▶ OBJECTIVE
Which lines run from the one containing "I will coord(14,41)." down to the one containing "Action: coord(638,53)"? Write them out again with "Dashboard" swapped for "Home", changing nothing else.

▶ Word and element location data
##############################

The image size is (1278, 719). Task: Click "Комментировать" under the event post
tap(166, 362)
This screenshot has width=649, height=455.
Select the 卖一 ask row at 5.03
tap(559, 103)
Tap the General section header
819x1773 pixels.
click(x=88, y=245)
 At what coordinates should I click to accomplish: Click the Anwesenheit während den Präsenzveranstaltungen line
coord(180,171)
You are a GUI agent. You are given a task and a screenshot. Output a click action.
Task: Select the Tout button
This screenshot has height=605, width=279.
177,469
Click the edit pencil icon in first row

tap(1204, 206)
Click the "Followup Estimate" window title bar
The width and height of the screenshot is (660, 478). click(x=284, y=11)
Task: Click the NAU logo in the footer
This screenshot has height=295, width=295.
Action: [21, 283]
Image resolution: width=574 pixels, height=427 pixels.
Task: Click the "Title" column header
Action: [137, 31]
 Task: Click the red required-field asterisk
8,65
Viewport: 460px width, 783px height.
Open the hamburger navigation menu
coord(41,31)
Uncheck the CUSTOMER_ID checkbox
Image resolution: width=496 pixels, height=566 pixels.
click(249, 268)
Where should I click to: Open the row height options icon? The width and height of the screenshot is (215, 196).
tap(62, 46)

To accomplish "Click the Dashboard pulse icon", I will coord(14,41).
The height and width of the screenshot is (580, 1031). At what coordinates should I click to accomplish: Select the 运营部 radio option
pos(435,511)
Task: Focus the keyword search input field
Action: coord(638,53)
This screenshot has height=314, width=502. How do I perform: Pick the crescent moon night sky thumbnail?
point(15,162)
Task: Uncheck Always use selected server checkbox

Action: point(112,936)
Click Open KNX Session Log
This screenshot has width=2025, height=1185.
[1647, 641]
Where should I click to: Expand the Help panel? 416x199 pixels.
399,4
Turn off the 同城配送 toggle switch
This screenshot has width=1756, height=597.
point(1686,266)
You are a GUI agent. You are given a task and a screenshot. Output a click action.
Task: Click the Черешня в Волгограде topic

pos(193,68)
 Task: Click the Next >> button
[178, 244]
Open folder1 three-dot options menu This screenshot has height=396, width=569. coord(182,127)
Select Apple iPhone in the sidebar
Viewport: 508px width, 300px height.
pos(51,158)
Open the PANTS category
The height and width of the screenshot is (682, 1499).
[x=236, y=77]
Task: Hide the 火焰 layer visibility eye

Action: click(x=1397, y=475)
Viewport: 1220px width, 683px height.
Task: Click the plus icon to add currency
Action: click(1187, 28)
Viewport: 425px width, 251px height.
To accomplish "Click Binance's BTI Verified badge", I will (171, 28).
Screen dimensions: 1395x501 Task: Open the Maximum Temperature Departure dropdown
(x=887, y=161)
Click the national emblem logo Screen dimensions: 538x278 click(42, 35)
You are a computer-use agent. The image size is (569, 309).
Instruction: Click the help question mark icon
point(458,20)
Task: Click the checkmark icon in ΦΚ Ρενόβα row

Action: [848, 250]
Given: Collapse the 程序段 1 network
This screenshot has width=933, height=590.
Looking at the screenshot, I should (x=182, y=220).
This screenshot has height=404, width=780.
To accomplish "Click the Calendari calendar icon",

##############################

▶ SOLUTION TO THE EXERCISE
To accomplish "Click the Home pulse icon", I will coord(14,41).
The height and width of the screenshot is (580, 1031). At what coordinates should I click to accomplish: Select the 运营部 radio option
pos(435,511)
Task: Focus the keyword search input field
Action: coord(638,53)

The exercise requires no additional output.